Task prompt:
Set the data down once more, in full and exactly.

Dataset items:
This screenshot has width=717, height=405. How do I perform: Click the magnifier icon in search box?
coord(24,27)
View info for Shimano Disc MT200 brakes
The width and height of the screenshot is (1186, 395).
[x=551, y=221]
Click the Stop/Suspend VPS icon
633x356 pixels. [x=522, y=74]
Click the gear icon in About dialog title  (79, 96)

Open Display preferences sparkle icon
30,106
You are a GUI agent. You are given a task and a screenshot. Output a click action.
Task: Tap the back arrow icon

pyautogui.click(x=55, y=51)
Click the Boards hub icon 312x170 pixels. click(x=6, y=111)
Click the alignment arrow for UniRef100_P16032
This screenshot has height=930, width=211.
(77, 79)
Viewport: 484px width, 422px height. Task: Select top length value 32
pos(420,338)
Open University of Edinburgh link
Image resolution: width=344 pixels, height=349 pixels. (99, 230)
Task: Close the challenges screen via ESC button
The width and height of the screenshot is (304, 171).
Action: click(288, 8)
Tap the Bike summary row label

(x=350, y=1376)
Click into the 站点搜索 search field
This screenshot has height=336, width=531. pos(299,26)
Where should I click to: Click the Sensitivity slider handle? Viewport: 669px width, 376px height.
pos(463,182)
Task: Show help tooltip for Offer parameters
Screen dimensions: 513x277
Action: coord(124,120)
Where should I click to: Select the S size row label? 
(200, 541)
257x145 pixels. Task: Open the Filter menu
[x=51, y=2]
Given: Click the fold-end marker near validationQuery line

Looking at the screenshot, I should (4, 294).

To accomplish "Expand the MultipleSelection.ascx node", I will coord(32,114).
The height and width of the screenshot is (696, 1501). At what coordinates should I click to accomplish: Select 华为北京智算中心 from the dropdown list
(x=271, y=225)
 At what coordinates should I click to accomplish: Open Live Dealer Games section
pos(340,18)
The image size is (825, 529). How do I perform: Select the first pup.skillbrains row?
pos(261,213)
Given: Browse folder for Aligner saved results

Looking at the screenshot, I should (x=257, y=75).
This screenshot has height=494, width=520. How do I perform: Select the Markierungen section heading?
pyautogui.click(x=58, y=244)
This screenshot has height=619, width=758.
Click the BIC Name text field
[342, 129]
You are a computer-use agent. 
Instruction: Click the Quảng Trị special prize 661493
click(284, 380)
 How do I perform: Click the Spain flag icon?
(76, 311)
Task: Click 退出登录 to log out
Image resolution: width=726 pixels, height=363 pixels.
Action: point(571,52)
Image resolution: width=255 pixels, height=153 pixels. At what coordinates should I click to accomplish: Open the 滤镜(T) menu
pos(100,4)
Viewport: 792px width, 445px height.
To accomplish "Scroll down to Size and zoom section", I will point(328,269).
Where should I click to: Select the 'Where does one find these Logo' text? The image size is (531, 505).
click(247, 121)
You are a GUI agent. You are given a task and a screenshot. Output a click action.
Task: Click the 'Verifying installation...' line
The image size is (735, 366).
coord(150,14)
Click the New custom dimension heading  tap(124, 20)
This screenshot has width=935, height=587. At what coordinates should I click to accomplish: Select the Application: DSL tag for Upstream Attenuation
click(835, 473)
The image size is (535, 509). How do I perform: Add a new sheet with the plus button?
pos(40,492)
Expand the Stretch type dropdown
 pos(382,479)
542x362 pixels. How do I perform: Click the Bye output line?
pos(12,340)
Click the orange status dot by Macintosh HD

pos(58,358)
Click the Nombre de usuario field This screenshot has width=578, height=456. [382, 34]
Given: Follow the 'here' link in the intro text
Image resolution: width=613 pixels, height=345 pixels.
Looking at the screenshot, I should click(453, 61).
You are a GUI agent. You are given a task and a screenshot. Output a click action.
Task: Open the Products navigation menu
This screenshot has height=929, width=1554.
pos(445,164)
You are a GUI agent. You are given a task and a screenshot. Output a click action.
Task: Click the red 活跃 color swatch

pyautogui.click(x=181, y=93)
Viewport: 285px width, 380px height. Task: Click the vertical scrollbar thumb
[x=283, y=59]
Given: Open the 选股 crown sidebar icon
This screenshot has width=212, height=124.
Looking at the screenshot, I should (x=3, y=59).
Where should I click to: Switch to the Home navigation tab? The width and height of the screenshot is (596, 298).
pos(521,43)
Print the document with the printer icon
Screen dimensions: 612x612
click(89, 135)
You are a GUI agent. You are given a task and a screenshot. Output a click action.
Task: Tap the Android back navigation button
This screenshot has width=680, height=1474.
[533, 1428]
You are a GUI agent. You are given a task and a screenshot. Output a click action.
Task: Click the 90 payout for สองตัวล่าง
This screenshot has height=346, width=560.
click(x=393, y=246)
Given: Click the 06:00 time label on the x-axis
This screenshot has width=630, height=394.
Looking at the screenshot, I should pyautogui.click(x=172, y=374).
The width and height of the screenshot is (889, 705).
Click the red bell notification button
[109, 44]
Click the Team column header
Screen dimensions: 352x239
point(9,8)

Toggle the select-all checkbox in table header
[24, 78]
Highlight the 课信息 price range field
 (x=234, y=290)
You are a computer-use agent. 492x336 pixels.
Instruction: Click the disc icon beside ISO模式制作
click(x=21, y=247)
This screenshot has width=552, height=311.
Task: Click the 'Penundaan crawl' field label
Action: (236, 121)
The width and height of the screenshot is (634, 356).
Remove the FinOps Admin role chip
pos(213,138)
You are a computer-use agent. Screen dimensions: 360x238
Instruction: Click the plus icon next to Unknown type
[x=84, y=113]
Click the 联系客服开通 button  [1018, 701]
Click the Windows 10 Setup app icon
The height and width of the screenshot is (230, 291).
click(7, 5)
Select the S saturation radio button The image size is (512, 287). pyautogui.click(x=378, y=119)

Answer below:
This screenshot has width=717, height=405. How do I perform: Click the magnifier icon in search box?
coord(24,27)
View info for Shimano Disc MT200 brakes
The width and height of the screenshot is (1186, 395).
[x=551, y=221]
Click the Stop/Suspend VPS icon
633x356 pixels. [x=522, y=74]
Click the gear icon in About dialog title  (79, 96)

Open Display preferences sparkle icon
30,106
You are a GUI agent. You are given a task and a screenshot. Output a click action.
Task: Tap the back arrow icon

pyautogui.click(x=55, y=51)
Click the Boards hub icon 312x170 pixels. click(x=6, y=111)
Click the alignment arrow for UniRef100_P16032
This screenshot has height=930, width=211.
(77, 79)
Viewport: 484px width, 422px height. Task: Select top length value 32
pos(420,338)
Open University of Edinburgh link
Image resolution: width=344 pixels, height=349 pixels. (99, 230)
Task: Close the challenges screen via ESC button
The width and height of the screenshot is (304, 171).
Action: click(288, 8)
Tap the Bike summary row label

(x=350, y=1376)
Click into the 站点搜索 search field
This screenshot has height=336, width=531. pos(299,26)
Where should I click to: Click the Sensitivity slider handle? Viewport: 669px width, 376px height.
pos(463,182)
Task: Show help tooltip for Offer parameters
Screen dimensions: 513x277
Action: coord(124,120)
Where should I click to: Select the S size row label? 
(200, 541)
257x145 pixels. Task: Open the Filter menu
[x=51, y=2]
Given: Click the fold-end marker near validationQuery line

Looking at the screenshot, I should (4, 294).

To accomplish "Expand the MultipleSelection.ascx node", I will coord(32,114).
The height and width of the screenshot is (696, 1501). At what coordinates should I click to accomplish: Select 华为北京智算中心 from the dropdown list
(x=271, y=225)
 At what coordinates should I click to accomplish: Open Live Dealer Games section
pos(340,18)
The image size is (825, 529). How do I perform: Select the first pup.skillbrains row?
pos(261,213)
Given: Browse folder for Aligner saved results

Looking at the screenshot, I should (x=257, y=75).
This screenshot has height=494, width=520. How do I perform: Select the Markierungen section heading?
pyautogui.click(x=58, y=244)
This screenshot has height=619, width=758.
Click the BIC Name text field
[342, 129]
You are a computer-use agent. 
Instruction: Click the Quảng Trị special prize 661493
click(284, 380)
 How do I perform: Click the Spain flag icon?
(76, 311)
Task: Click 退出登录 to log out
Image resolution: width=726 pixels, height=363 pixels.
Action: point(571,52)
Image resolution: width=255 pixels, height=153 pixels. At what coordinates should I click to accomplish: Open the 滤镜(T) menu
pos(100,4)
Viewport: 792px width, 445px height.
To accomplish "Scroll down to Size and zoom section", I will point(328,269).
Where should I click to: Select the 'Where does one find these Logo' text? The image size is (531, 505).
click(247, 121)
You are a GUI agent. You are given a task and a screenshot. Output a click action.
Task: Click the 'Verifying installation...' line
The image size is (735, 366).
coord(150,14)
Click the New custom dimension heading  tap(124, 20)
This screenshot has width=935, height=587. At what coordinates should I click to accomplish: Select the Application: DSL tag for Upstream Attenuation
click(835, 473)
The image size is (535, 509). How do I perform: Add a new sheet with the plus button?
pos(40,492)
Expand the Stretch type dropdown
 pos(382,479)
542x362 pixels. How do I perform: Click the Bye output line?
pos(12,340)
Click the orange status dot by Macintosh HD

pos(58,358)
Click the Nombre de usuario field This screenshot has width=578, height=456. [382, 34]
Given: Follow the 'here' link in the intro text
Image resolution: width=613 pixels, height=345 pixels.
Looking at the screenshot, I should click(453, 61).
You are a GUI agent. You are given a task and a screenshot. Output a click action.
Task: Open the Products navigation menu
This screenshot has height=929, width=1554.
pos(445,164)
You are a GUI agent. You are given a task and a screenshot. Output a click action.
Task: Click the red 活跃 color swatch

pyautogui.click(x=181, y=93)
Viewport: 285px width, 380px height. Task: Click the vertical scrollbar thumb
[x=283, y=59]
Given: Open the 选股 crown sidebar icon
This screenshot has width=212, height=124.
Looking at the screenshot, I should (x=3, y=59).
Where should I click to: Switch to the Home navigation tab? The width and height of the screenshot is (596, 298).
pos(521,43)
Print the document with the printer icon
Screen dimensions: 612x612
click(89, 135)
You are a GUI agent. You are given a task and a screenshot. Output a click action.
Task: Tap the Android back navigation button
This screenshot has width=680, height=1474.
[533, 1428]
You are a GUI agent. You are given a task and a screenshot. Output a click action.
Task: Click the 90 payout for สองตัวล่าง
This screenshot has height=346, width=560.
click(x=393, y=246)
Given: Click the 06:00 time label on the x-axis
This screenshot has width=630, height=394.
Looking at the screenshot, I should pyautogui.click(x=172, y=374).
The width and height of the screenshot is (889, 705).
Click the red bell notification button
[109, 44]
Click the Team column header
Screen dimensions: 352x239
point(9,8)

Toggle the select-all checkbox in table header
[24, 78]
Highlight the 课信息 price range field
 (x=234, y=290)
You are a computer-use agent. 492x336 pixels.
Instruction: Click the disc icon beside ISO模式制作
click(x=21, y=247)
This screenshot has width=552, height=311.
Task: Click the 'Penundaan crawl' field label
Action: (236, 121)
The width and height of the screenshot is (634, 356).
Remove the FinOps Admin role chip
pos(213,138)
You are a computer-use agent. Screen dimensions: 360x238
Instruction: Click the plus icon next to Unknown type
[x=84, y=113]
Click the 联系客服开通 button  [1018, 701]
Click the Windows 10 Setup app icon
The height and width of the screenshot is (230, 291).
click(7, 5)
Select the S saturation radio button The image size is (512, 287). pyautogui.click(x=378, y=119)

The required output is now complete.